Fauci will serve as chief medical adviser to the President on coronavirus and will also continue in his role as director of the National Institute of Allergy and Infectious Diseases. Biden transition co-chair and former Obama administration official Jeff Zients will serve as coordinator of the Covid-19 response and counselor to the President, and Natalie Quillian, another Obama administration veteran, will serve as deputy coordinator of the Covid-19 response. Fauci, Zients and Quillian will not require Senate confirmation to serve in their posts.
The President-elect has also named Dr.

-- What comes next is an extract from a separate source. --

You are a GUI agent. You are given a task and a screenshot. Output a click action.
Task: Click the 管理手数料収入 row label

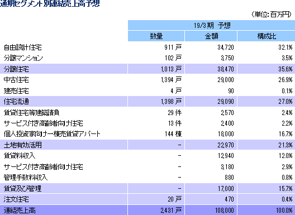(x=26, y=178)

Rochelle Walensky, the chief of the infectious diseases division at Massachusetts General Hospital, as director of the Centers for Disease Control and Prevention, and Dr. Marcella Nunez-Smith, a co-chair of Biden’s transition team, as the chair of his Covid-19 equity task force. Walensky and Nunez-Smith will not require Senate confirmation.
Biden Transition
Vice President-elect Kamala Harris praised the team of experts, and said they are “Americans who reflect the very best of our nation.”
“Opening our schools and economy safely and responsibly, getting this virus under control – all of it starts with listening to experts and leaders like these,” Harris said.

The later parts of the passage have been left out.